LISTED RECORDS:
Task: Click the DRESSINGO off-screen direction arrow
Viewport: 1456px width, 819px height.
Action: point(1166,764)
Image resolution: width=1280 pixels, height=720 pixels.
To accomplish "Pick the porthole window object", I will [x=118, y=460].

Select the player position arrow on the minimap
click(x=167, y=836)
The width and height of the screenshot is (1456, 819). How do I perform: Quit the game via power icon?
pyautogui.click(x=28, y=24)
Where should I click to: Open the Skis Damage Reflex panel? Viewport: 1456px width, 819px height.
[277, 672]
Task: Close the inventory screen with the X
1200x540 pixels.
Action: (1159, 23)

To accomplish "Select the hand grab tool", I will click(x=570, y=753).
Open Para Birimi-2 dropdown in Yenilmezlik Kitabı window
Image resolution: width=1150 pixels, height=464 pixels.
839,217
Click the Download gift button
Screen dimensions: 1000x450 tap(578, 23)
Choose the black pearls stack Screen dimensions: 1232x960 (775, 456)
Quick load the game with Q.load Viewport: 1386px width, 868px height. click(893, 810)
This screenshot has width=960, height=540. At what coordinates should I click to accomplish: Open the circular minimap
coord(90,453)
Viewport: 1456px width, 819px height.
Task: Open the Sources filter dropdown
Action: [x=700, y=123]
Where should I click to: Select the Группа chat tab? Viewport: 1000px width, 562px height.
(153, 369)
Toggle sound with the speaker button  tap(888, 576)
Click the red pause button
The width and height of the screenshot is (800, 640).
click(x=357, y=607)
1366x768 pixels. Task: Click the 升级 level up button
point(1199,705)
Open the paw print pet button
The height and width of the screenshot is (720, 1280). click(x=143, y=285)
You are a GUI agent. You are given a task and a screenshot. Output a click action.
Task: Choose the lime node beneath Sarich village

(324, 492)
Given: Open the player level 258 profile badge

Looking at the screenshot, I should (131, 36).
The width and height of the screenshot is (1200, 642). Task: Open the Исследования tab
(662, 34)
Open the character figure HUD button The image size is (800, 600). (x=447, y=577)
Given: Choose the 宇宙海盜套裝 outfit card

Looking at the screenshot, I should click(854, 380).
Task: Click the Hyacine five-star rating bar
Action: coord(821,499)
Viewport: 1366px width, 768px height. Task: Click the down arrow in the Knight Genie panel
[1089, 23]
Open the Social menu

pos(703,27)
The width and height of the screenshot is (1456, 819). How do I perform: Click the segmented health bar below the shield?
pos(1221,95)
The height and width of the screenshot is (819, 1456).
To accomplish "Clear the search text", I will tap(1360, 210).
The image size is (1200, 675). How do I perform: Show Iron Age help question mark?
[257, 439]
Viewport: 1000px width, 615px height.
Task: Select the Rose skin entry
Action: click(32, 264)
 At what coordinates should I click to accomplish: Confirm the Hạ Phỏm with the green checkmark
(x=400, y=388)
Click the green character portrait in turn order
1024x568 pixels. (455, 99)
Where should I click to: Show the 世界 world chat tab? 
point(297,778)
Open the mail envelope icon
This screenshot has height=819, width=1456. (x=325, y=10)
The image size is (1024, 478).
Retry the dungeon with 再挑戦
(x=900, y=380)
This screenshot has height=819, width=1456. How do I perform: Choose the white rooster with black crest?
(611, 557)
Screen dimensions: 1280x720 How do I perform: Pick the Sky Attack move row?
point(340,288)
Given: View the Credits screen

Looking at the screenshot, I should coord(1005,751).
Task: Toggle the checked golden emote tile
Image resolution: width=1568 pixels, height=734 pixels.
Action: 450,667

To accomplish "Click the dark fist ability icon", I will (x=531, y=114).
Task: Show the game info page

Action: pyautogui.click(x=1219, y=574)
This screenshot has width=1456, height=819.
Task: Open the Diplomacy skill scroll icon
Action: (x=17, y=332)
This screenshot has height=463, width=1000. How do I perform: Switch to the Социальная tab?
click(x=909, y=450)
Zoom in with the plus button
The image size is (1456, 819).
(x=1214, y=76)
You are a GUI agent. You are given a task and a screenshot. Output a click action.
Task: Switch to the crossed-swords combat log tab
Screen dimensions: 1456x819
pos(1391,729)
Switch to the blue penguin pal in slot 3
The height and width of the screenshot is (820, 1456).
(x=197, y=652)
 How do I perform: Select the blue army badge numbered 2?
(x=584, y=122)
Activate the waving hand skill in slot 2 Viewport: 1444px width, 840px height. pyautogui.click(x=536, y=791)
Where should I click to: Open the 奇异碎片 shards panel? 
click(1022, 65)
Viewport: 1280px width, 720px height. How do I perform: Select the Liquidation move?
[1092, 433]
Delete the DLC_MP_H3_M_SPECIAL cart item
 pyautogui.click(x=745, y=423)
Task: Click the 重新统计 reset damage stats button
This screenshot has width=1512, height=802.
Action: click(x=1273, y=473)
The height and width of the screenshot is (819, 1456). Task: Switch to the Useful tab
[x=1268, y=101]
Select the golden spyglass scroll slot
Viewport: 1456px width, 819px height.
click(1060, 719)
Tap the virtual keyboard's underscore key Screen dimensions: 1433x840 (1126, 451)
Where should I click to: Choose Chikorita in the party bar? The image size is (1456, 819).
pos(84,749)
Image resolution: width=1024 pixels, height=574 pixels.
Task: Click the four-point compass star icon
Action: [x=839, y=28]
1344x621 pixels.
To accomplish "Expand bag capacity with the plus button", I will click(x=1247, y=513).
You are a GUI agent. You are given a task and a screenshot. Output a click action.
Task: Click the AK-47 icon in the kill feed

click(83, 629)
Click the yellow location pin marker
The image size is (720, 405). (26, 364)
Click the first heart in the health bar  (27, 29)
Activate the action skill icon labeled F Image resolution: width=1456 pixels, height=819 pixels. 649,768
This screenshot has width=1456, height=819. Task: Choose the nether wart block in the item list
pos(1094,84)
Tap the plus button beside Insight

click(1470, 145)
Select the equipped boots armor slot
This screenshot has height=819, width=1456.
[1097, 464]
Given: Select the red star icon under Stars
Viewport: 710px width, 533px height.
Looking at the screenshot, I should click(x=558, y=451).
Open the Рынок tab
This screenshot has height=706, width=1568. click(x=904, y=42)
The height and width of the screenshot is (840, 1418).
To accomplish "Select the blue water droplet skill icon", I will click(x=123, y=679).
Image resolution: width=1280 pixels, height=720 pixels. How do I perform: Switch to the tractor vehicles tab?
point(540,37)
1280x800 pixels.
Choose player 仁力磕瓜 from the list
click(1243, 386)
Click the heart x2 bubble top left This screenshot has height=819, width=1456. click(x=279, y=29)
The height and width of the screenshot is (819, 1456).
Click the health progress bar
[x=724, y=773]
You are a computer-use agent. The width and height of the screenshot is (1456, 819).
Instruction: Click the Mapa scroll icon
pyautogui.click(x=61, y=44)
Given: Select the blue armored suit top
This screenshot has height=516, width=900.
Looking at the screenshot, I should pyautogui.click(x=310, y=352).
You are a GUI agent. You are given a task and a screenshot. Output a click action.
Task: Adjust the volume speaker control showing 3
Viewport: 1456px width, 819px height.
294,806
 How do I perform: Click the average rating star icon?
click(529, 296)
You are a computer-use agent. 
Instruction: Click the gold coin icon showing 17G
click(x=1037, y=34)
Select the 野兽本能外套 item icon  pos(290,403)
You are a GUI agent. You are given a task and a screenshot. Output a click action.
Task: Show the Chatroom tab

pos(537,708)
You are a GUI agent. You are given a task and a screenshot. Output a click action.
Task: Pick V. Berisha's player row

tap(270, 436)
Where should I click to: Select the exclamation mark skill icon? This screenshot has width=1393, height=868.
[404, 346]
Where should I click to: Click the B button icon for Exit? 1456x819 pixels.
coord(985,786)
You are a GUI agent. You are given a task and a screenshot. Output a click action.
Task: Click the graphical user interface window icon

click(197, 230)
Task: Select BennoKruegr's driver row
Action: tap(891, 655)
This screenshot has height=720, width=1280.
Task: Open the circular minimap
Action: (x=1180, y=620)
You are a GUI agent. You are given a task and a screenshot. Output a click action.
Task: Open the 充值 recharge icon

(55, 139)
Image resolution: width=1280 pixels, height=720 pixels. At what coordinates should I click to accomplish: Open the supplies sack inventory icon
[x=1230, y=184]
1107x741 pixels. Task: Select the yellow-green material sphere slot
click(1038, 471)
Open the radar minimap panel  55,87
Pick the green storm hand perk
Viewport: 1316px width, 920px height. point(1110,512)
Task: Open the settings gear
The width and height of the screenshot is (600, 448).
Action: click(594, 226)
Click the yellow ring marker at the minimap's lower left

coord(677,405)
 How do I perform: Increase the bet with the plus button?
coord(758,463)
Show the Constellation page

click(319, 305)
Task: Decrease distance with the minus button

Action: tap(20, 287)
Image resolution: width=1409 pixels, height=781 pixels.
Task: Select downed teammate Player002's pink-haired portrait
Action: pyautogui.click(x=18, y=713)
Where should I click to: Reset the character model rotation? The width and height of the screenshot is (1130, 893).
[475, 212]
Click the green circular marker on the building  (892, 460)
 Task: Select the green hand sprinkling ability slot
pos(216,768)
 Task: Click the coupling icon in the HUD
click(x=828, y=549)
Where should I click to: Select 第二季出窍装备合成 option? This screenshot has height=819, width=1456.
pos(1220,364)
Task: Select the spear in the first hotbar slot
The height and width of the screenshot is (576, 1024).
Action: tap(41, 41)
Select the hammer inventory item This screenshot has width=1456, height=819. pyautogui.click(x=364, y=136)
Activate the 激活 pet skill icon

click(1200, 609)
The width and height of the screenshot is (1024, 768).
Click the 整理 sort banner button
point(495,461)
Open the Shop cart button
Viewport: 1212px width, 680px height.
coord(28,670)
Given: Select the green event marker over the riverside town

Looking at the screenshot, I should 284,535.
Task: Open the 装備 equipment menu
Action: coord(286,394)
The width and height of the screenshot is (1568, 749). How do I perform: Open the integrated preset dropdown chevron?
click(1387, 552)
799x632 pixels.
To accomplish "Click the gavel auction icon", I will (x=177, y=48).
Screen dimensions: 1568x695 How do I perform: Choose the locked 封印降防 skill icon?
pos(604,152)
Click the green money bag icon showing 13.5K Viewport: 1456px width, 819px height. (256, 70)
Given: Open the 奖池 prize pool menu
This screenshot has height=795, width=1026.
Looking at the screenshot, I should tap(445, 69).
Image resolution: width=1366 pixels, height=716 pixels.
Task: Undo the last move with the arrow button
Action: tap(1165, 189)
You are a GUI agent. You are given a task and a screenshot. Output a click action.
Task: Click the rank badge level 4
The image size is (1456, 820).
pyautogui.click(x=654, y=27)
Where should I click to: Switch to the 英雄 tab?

GIVEN TASK: Reproduce the records verbatim, beginning with the line containing "Activate the 激活 pet skill icon" and continuing through the final line of the records.

WRITTEN RESPONSE:
Activate the 激活 pet skill icon

click(1200, 609)
The width and height of the screenshot is (1024, 768).
Click the 整理 sort banner button
point(495,461)
Open the Shop cart button
Viewport: 1212px width, 680px height.
coord(28,670)
Given: Select the green event marker over the riverside town

Looking at the screenshot, I should 284,535.
Task: Open the 装備 equipment menu
Action: coord(286,394)
The width and height of the screenshot is (1568, 749). How do I perform: Open the integrated preset dropdown chevron?
click(1387, 552)
799x632 pixels.
To accomplish "Click the gavel auction icon", I will (x=177, y=48).
Screen dimensions: 1568x695 How do I perform: Choose the locked 封印降防 skill icon?
pos(604,152)
Click the green money bag icon showing 13.5K Viewport: 1456px width, 819px height. (256, 70)
Given: Open the 奖池 prize pool menu
This screenshot has height=795, width=1026.
Looking at the screenshot, I should tap(445, 69).
Image resolution: width=1366 pixels, height=716 pixels.
Task: Undo the last move with the arrow button
Action: tap(1165, 189)
You are a GUI agent. You are given a task and a screenshot. Output a click action.
Task: Click the rank badge level 4
The image size is (1456, 820).
pyautogui.click(x=654, y=27)
Where should I click to: Switch to the 英雄 tab?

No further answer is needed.